PAGE EXTRACT:
⁂
Advocates pleased with conversion therapy ban, but say more work needs to be done
'I was overwhelmed and overjoyed and I was stunned'
Members of the LGBTQ community say they were happy but surprised to see the bill to ban conversion therapy receive unanimous consent Wednesday afternoon.
Conservative MP Rob Moore moved the motion to fast-track Bill C-4, which now goes to the Senate.
Conversion therapy, which is meant to change an individual's sexual orientation or gender identity, is widely discredited and regarded as a harmful practice.
"I was overwhelmed and overjoyed and I was stunned that there was so much solidarity within the House of Commons between all parties," said Stefanie Pest, a member of the Windsor-Essex Rainbow Alliance and the co-chair of the Ontario NDP LGBTQ committee.
"This is how it should happen in something like conversion therapy that is considered torture."
The mental health effects of going through something like this, that many, they choose to end their life.— Stefanie Pest
"I was very pleased to hear that this had come up so soon after the election, as well as for it to have passed so quickly," said Sydney Brouillard-Coyle, the education co-ordinator and non-binary peer mentor at Trans Wellness.
"I know that many advocates within Parliament had been pushing for this to happen."
⁂
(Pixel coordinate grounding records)
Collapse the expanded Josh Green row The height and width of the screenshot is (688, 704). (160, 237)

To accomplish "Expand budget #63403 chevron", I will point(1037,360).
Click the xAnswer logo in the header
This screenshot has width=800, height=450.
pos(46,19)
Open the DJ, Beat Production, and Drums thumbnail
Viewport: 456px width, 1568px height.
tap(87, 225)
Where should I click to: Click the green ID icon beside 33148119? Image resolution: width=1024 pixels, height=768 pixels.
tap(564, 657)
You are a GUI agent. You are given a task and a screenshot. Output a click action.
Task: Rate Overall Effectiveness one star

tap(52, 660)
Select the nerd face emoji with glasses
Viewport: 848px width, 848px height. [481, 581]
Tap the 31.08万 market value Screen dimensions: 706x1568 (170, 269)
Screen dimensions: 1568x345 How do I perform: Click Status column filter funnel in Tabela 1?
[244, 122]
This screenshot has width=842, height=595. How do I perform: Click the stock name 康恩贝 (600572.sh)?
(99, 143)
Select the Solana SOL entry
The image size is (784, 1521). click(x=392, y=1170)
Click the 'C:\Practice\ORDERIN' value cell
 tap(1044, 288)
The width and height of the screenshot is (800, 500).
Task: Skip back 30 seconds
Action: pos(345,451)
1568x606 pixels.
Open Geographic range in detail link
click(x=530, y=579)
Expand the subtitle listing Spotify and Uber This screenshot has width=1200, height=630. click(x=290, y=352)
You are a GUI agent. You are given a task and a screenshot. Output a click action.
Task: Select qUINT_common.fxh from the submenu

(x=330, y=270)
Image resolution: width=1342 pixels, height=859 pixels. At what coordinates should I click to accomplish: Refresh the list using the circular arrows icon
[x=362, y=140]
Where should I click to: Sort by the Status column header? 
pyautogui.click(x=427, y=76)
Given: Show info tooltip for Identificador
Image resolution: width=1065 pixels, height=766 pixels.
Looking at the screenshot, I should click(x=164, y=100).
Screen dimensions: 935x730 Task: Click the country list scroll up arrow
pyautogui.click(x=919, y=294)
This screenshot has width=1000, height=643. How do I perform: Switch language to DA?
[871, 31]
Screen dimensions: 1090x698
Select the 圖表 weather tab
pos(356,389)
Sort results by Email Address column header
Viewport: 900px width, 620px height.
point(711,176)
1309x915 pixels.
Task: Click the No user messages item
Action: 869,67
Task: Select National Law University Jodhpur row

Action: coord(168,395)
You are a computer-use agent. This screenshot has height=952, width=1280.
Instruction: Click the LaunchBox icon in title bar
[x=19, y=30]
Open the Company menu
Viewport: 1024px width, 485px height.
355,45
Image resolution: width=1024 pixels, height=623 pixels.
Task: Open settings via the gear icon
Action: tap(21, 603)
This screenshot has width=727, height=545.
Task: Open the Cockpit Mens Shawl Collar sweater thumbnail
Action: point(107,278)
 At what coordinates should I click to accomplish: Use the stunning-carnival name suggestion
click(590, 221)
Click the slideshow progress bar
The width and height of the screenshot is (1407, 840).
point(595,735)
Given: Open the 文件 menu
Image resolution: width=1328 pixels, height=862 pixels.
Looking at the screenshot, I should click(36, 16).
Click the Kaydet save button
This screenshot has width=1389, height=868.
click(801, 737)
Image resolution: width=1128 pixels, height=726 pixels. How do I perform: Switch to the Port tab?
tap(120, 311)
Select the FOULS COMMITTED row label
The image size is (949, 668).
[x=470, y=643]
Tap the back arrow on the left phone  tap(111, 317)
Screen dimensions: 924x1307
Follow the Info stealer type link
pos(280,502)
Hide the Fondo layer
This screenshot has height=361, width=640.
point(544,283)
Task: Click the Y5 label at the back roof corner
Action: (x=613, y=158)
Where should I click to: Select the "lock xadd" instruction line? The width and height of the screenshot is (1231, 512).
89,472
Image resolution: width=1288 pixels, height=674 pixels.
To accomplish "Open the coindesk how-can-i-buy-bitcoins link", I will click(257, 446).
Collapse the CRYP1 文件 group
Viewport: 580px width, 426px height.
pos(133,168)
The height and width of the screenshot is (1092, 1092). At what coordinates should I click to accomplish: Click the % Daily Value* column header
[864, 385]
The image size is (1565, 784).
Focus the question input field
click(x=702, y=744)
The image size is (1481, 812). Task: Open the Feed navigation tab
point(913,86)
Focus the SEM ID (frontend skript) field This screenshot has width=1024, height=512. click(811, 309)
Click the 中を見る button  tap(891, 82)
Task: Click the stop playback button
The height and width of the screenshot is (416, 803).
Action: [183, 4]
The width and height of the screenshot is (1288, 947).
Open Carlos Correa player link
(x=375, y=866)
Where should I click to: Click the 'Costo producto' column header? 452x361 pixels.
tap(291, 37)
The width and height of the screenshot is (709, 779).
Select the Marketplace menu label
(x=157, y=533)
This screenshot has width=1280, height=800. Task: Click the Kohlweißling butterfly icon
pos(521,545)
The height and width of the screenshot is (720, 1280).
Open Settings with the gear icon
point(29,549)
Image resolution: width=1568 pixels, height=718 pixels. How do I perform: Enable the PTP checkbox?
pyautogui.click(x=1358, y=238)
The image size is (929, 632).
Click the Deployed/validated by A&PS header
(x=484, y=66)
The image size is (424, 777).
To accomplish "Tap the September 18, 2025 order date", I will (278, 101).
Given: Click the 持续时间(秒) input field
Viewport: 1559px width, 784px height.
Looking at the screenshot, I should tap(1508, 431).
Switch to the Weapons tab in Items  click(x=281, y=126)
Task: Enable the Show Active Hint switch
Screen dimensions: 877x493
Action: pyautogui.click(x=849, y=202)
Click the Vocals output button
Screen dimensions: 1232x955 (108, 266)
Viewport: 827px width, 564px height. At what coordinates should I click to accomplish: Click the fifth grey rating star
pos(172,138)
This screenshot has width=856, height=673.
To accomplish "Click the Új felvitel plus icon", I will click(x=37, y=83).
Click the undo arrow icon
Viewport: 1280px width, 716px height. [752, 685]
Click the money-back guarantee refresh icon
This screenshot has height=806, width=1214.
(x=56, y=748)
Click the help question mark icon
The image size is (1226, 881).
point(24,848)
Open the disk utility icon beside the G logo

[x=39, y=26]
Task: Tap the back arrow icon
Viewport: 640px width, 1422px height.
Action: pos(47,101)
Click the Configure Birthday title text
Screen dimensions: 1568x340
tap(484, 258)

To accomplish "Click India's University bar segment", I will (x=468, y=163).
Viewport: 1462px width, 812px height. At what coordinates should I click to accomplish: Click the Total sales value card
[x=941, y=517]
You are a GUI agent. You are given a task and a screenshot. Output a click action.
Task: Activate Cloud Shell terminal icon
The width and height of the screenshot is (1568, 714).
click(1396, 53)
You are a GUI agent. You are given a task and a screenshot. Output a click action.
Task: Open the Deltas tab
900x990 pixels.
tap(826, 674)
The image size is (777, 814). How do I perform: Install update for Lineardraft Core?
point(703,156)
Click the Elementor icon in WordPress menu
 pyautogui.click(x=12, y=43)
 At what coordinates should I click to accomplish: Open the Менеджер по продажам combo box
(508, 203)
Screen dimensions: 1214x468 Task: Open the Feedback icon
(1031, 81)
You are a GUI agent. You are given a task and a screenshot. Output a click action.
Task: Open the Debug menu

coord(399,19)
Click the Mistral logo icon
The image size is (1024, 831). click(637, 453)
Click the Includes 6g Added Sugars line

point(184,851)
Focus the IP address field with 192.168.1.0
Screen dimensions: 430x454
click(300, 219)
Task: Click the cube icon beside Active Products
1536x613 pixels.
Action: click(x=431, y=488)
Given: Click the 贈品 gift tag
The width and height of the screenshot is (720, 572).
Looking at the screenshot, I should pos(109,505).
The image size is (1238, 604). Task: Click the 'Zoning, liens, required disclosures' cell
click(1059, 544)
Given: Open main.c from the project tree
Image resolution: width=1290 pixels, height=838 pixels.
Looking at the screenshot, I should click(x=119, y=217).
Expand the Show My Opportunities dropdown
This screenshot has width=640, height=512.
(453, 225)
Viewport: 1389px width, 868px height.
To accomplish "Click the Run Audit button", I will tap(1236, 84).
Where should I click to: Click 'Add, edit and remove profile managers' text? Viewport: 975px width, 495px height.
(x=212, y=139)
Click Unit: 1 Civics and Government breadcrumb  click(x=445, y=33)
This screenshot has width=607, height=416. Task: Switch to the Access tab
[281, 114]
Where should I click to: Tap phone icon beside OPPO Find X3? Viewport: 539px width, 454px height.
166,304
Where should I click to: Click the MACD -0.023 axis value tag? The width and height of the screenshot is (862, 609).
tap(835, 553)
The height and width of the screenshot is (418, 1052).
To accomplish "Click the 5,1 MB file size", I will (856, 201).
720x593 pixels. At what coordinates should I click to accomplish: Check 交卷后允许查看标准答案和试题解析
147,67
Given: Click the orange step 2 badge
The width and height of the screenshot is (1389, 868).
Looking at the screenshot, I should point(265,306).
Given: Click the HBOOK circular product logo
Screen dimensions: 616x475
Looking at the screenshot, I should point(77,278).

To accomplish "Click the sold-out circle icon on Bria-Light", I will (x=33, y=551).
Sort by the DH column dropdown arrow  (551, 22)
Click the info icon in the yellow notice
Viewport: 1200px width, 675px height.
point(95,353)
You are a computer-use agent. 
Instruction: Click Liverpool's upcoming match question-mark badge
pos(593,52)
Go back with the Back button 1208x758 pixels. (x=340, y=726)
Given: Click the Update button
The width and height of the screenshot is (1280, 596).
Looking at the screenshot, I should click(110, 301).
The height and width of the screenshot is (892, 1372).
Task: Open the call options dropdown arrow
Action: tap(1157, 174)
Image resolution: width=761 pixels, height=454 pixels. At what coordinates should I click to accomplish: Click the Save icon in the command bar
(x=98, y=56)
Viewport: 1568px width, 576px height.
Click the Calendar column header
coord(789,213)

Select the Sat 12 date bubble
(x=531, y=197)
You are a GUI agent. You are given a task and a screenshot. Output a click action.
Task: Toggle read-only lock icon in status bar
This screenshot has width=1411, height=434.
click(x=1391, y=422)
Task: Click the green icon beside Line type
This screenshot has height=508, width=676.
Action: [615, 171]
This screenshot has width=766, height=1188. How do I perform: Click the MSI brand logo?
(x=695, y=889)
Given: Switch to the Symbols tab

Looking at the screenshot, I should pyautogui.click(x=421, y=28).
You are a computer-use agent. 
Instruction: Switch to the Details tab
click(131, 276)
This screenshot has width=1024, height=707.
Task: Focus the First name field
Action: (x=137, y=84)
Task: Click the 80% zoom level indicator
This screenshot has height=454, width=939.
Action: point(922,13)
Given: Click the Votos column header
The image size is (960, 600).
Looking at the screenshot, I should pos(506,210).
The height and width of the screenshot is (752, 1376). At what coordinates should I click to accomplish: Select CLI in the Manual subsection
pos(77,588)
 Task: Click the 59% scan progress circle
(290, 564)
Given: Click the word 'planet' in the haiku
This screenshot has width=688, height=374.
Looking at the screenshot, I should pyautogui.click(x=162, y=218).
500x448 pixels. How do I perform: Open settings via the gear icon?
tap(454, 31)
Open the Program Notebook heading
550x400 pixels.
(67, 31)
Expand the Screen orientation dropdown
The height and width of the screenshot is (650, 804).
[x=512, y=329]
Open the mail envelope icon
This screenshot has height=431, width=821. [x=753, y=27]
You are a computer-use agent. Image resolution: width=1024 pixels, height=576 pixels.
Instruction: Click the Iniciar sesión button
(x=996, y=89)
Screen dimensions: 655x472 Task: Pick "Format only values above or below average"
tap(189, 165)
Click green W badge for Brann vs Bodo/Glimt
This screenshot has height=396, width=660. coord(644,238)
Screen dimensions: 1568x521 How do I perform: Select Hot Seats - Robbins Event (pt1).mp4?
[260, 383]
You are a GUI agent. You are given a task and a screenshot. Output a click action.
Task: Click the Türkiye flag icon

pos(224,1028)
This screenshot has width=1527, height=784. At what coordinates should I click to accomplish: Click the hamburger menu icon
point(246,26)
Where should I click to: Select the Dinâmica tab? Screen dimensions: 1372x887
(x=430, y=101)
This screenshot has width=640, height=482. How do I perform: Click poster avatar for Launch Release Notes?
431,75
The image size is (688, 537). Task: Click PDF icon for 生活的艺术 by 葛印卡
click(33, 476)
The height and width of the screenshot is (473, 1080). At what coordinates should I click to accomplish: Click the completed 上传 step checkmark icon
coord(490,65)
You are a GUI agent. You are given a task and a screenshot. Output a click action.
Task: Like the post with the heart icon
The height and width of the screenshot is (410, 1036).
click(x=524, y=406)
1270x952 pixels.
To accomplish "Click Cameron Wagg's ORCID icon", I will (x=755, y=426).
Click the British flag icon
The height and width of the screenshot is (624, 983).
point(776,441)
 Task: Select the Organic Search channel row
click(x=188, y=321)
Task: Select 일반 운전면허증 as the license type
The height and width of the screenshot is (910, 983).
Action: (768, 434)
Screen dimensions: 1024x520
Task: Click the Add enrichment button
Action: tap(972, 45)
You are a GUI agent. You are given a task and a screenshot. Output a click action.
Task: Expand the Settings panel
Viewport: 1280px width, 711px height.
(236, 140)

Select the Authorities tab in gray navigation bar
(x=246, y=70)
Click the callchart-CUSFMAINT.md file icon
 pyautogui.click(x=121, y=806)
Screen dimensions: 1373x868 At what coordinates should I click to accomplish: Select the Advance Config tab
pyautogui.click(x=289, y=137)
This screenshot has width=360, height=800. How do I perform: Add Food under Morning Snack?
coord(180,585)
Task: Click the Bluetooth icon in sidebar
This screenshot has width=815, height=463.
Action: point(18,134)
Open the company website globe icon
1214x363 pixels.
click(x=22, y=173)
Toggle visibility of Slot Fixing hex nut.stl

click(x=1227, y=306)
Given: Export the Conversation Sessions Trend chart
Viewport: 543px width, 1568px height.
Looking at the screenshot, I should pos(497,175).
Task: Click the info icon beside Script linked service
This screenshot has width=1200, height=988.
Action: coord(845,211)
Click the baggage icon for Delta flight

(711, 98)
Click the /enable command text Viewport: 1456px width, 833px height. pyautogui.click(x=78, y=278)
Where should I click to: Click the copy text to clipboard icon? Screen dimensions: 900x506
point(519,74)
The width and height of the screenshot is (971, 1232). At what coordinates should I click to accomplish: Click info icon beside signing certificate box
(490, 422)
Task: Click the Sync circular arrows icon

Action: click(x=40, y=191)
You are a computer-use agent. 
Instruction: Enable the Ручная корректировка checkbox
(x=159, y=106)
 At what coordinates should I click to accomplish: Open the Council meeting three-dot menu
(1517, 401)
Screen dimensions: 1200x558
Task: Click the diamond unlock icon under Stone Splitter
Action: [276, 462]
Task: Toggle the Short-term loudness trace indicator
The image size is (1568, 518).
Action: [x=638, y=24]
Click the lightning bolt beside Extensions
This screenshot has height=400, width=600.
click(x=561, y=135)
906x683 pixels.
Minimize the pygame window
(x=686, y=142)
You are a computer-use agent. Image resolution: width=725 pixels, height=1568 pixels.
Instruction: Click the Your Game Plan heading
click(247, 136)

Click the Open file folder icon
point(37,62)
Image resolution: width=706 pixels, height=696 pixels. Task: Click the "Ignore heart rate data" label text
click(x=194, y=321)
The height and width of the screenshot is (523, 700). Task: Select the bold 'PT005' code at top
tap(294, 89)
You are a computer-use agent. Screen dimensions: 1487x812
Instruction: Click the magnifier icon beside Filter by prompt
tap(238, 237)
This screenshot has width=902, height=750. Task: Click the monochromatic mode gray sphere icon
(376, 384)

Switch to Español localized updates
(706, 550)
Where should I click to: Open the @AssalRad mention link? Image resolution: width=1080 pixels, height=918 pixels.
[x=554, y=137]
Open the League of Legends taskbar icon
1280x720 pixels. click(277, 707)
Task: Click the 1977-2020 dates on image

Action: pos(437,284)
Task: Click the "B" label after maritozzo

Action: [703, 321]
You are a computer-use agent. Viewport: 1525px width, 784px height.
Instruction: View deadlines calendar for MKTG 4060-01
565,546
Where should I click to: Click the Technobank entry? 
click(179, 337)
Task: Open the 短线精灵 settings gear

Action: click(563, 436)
⁂
REQUIREMENT 1: In the conversion therapy ban article, what made Stefanie Pest stunned? Answer in one to three sentences.
REQUIREMENT 2: Please pick up the conversion therapy ban article after its last sentence and continue it.

EXERCISE OUTPUT 1: She was stunned by how much solidarity there was among all parties in the House of Commons. She said that is how something like conversion therapy, which is considered torture, should be handled.

EXERCISE OUTPUT 2:
Life or death
The importance of this legislation could be the difference between life or death, said Pest, who hasn't experienced conversion therapy herself but has listened to those who had.
"They were brutal stories. And the mental health effects of going through something like this that many, they choose to end their life," she said.
"And that is — I don't even have the words to make a situation that somebody would do that, the ultimate thing. And for what? Like, they're just trying to be their authentic selves."
Brouillard-Coyle hasn't gone through conversion therapy but was encouraged to.
"This is something that I know a lot of us have within the queer and trans community have dealt with, even if we haven't personally undergone conversion therapy," Brouillard-Coyle said.
"We are constantly told to change who we are, to hide who we are because it makes people uncomfortable, because they can't accept and celebrate us for who we are."
Hope for the future?
While this is a step in the right direction, Brouillard-Coyle said there is still a lot of work to be done.
"I'm grateful that it has happened when it has, but the reality is that this is just another small step in our fight toward creating a society where everybody can be their full, authentic selves," Brouillard-Coyle said.
"We need more protections for trans and queer folks, including stricter hate crime legislation. The reality is that hate crimes are on the rise against queer and trans people."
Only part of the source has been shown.